There were so many lies that Letty would have to learn to disbelieve, so many secrets. Mike’s sister said she was a bright kid, that she wanted to know everything. It was night-time there now, and they were letting her sleep, but in the morning, our evening, Monica would ring us and, after five years, Liza would be able to speak to her. Her younger daughter, her baby, risen from the dead.

I saw the light on in the Whalechasers Museum as I let Milly out for her last walk of the night, and I guessed pretty quickly who it might be. I don’t bother locking it half the time – there’s nothing of monetary value in it to steal, and Milly would let us know if strangers headed up here when they shouldn’t.

Liza and Hannah were upstairs making their telephone call and they needed to be alone, so I grabbed a couple of beers and went out there. He was probably feeling like I was, a bit of a spare part. This was Hannah and Liza’s time. We could be happy for them, overjoyed even, but in truth, not yet knowing Letty, we could only ever feel a fraction of what they did. Being in that house while that conversation was going on upstairs felt intrusive, like listening in on someone’s love affair.

Besides, I was curious about what Liza had told me the previous day, before her whole world had changed again – about the possibility that the development might not go ahead. It was nothing certain, she said, and she was not meant to tell anyone until it was confirmed. But she said it was down to Mike and then, her face darkening, she said that he would be leaving for good tomorrow and after that she wouldn’t say much at all.

He didn’t hear me at first.
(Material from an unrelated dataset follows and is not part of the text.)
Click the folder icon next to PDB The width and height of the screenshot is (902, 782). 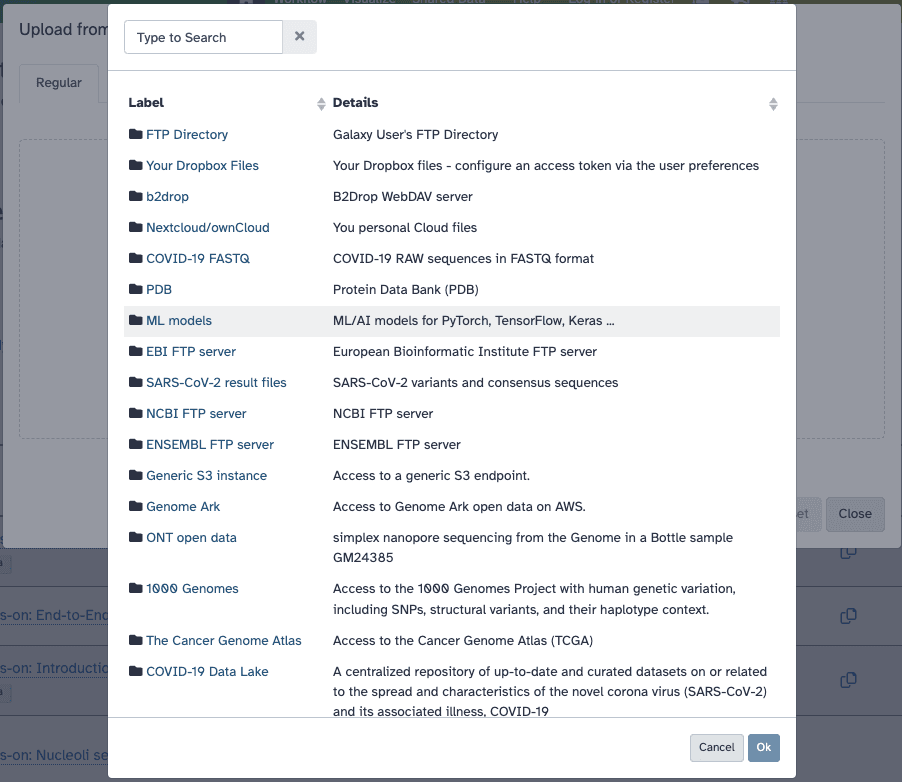[136, 289]

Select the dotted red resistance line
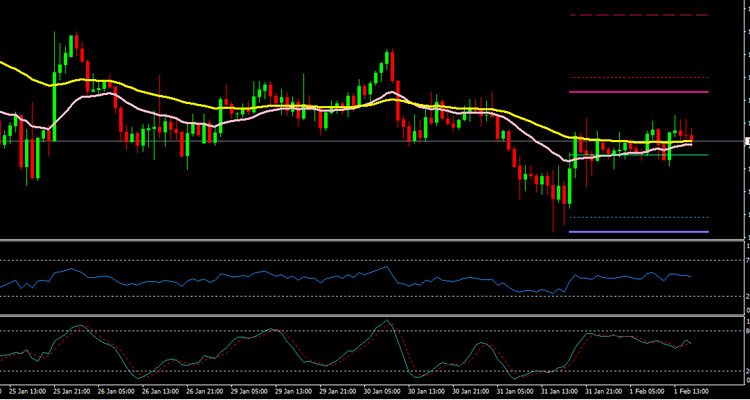(638, 78)
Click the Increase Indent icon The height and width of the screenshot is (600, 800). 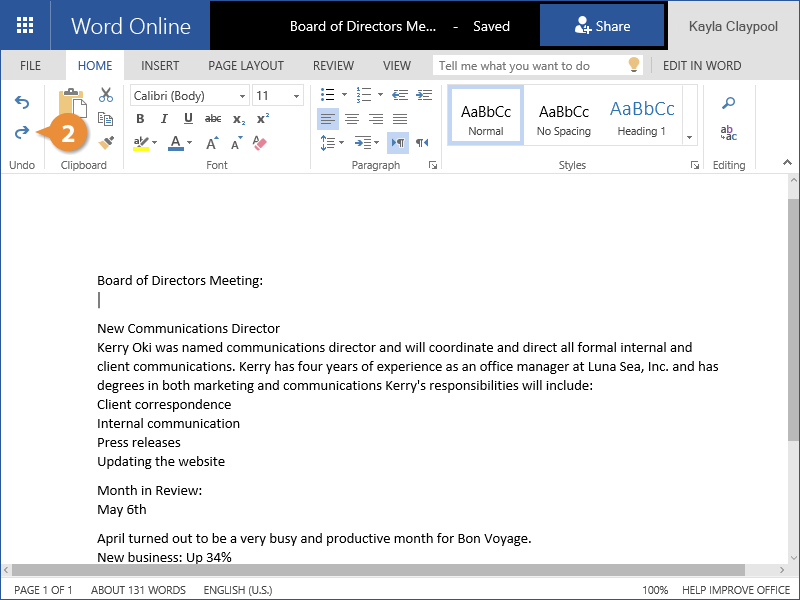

He was sitting on one of
Maui II
’s rotten timbers, one hand resting on it, and his shoulders were stooped, as if he were carrying a great weight. Given what he had achieved, it seemed an odd stance.

Milly shot in past me, wagging her way to him, and he glanced up. ‘Oh. Hi,’ he said. He was almost directly under the strip-lights, and they cast long shadows on his face.

‘Thought you might like this.’ I held out a beer to him. As he took it I sat down on the chair a few feet away and cracked one open myself.

‘Not like you,’ he said.

‘Nothing normal about today,’ I said.

We sat and drank in companionable silence. The barn doors were open, and through them, in the near dark, we could see the shoreline, the distant lights of people’s cars, of fishermen’s boats preparing for their night’s work. The gentle, humdrum life of Silver Bay pottering on, as it had done for half a century. I still couldn’t believe what I’d been told – that it was possible Mike could pull us back from the brink. I couldn’t believe that we might be allowed to stand, undisturbed, for a little longer.

‘Thank you,’ I said, quietly. ‘Thank you, Mike.’

He looked up from his beer.

‘For everything. I don’t understand how you’ve done it all, but thank you.’

His head dropped again then, and I knew something was wrong. The dark, contemplative expression on his face suggested that he was not out here to give Liza space: he was out here because he had needed to be alone.

I sat and waited. I’ve been around long enough to know you catch a hell of a lot more fish by keeping still and quiet.

‘I don’t want to leave,’ he said, ‘but it’s the only way I can stop the development.’

‘I’m not sure I understand . . .’

‘There was a choice . . . and I couldn’t make it hers. She’s had to make too many hard decisions already.’